_Task to complete_: Look through the data below for the line with "Image resolution: width=1389", and transcribe it exactly together with each line after it up to and including the line with "Sort by Fatura". Give nothing else.

_Data to process_:
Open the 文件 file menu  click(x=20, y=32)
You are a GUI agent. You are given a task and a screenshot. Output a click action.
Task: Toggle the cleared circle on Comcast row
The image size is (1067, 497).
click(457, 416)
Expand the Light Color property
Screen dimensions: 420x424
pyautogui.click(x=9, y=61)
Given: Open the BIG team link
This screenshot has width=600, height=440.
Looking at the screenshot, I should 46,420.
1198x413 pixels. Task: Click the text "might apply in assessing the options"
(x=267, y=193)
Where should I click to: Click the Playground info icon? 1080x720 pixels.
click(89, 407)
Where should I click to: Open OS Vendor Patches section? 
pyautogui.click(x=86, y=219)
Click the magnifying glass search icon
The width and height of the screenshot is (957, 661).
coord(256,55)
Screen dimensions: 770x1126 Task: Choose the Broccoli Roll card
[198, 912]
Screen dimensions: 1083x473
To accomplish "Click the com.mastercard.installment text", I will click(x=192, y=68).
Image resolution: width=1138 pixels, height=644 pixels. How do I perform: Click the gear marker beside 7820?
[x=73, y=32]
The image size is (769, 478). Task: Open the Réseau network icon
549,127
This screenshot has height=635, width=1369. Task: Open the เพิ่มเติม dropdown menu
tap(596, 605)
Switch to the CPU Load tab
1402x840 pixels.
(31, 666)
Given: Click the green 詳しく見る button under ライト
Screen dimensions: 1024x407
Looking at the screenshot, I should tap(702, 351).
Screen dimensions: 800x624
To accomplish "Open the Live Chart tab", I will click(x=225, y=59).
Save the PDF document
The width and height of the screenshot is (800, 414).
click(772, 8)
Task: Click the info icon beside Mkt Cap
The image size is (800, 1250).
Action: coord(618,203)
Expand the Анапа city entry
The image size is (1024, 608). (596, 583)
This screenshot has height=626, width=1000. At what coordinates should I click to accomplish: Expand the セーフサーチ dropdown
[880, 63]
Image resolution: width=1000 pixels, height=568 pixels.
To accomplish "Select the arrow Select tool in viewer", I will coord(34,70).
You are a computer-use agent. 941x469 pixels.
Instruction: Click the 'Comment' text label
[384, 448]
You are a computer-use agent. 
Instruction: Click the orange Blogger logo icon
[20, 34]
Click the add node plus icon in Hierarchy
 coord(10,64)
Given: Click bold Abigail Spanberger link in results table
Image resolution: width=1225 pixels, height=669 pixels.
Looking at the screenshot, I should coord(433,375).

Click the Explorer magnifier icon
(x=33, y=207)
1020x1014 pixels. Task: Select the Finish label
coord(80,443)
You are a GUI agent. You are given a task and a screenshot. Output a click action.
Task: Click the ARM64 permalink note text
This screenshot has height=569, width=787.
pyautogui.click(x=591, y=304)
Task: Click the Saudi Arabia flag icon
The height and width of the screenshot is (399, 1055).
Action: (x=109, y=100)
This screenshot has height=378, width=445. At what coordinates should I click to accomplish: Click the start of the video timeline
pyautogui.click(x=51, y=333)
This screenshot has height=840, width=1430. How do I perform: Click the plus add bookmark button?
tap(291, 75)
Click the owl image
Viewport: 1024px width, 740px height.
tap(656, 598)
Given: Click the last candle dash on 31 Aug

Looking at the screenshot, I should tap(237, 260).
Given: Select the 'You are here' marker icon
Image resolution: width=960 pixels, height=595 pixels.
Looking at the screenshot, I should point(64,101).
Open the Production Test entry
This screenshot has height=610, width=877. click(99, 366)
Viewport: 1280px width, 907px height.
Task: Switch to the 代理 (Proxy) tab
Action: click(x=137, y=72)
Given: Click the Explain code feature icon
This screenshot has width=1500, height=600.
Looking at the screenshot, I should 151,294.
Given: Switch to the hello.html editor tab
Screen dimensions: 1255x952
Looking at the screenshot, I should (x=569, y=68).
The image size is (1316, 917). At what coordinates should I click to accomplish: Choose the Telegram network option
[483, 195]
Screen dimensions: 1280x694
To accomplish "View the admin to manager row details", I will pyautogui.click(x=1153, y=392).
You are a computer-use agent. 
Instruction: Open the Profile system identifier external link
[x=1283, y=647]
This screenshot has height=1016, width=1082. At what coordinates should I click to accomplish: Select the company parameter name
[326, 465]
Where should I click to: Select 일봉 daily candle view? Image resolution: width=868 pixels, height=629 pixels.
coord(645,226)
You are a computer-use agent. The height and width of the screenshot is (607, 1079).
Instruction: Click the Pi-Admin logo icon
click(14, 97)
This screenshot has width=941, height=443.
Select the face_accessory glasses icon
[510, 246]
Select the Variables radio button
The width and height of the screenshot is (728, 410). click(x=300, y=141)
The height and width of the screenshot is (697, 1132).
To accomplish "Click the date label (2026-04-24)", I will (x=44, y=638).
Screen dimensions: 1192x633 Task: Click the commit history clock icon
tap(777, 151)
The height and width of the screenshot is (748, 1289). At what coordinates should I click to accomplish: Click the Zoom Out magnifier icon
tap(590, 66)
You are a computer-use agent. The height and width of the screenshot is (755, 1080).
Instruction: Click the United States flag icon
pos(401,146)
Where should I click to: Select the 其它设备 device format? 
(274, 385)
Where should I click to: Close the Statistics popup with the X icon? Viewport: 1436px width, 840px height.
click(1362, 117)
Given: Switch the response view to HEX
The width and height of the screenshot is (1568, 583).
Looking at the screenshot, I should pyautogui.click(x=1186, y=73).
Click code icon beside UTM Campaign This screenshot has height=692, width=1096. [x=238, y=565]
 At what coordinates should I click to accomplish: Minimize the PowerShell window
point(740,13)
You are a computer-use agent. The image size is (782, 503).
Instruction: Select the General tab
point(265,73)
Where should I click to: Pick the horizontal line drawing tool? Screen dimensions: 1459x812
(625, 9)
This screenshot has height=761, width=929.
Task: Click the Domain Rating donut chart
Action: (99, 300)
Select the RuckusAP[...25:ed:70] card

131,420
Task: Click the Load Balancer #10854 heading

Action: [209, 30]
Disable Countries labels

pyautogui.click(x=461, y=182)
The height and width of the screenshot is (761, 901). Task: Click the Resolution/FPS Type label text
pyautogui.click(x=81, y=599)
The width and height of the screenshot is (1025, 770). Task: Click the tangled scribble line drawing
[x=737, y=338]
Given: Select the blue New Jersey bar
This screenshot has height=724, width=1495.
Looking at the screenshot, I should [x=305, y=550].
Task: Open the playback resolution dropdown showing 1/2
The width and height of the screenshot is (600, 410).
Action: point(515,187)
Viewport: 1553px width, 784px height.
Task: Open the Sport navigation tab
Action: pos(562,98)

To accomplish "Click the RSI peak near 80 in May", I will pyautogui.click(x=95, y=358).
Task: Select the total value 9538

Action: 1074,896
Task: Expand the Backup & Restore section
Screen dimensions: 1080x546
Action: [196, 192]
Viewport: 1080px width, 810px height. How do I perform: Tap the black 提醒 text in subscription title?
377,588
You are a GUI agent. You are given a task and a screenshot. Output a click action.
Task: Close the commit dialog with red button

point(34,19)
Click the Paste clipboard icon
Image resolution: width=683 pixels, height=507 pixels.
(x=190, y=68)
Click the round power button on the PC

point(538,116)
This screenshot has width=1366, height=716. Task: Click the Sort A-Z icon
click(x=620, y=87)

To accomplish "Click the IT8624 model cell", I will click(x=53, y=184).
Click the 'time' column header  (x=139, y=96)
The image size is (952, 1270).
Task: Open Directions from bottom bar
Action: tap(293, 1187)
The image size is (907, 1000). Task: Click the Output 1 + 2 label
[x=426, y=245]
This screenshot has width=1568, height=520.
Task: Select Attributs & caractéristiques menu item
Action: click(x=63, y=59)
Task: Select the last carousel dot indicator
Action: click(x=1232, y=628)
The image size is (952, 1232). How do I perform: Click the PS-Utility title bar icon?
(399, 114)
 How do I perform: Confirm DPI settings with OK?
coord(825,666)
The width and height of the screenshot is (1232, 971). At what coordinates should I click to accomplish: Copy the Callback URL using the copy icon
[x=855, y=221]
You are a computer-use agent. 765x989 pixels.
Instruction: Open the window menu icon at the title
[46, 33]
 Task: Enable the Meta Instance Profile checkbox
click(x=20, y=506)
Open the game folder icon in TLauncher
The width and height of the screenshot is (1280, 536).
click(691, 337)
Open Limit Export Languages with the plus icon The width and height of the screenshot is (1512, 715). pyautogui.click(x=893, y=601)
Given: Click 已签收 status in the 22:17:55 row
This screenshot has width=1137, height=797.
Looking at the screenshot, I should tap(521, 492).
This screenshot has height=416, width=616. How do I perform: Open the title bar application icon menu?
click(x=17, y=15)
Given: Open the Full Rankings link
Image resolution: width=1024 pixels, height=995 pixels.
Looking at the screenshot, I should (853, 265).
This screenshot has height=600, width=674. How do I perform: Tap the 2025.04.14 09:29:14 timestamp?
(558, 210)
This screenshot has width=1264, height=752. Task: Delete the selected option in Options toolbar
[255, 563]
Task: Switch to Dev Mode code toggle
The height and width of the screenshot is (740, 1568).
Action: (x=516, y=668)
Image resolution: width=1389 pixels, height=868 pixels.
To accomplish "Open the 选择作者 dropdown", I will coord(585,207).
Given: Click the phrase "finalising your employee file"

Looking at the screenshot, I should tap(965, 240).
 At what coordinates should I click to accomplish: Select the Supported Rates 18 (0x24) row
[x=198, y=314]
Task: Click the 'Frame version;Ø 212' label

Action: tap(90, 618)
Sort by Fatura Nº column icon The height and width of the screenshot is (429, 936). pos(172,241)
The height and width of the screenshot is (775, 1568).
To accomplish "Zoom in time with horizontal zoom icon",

_Answer space_:
Image resolution: width=1389 pixels, height=868 pixels.
To accomplish "Open the 选择作者 dropdown", I will coord(585,207).
Given: Click the phrase "finalising your employee file"

Looking at the screenshot, I should tap(965, 240).
 At what coordinates should I click to accomplish: Select the Supported Rates 18 (0x24) row
[x=198, y=314]
Task: Click the 'Frame version;Ø 212' label

Action: tap(90, 618)
Sort by Fatura Nº column icon The height and width of the screenshot is (429, 936). pos(172,241)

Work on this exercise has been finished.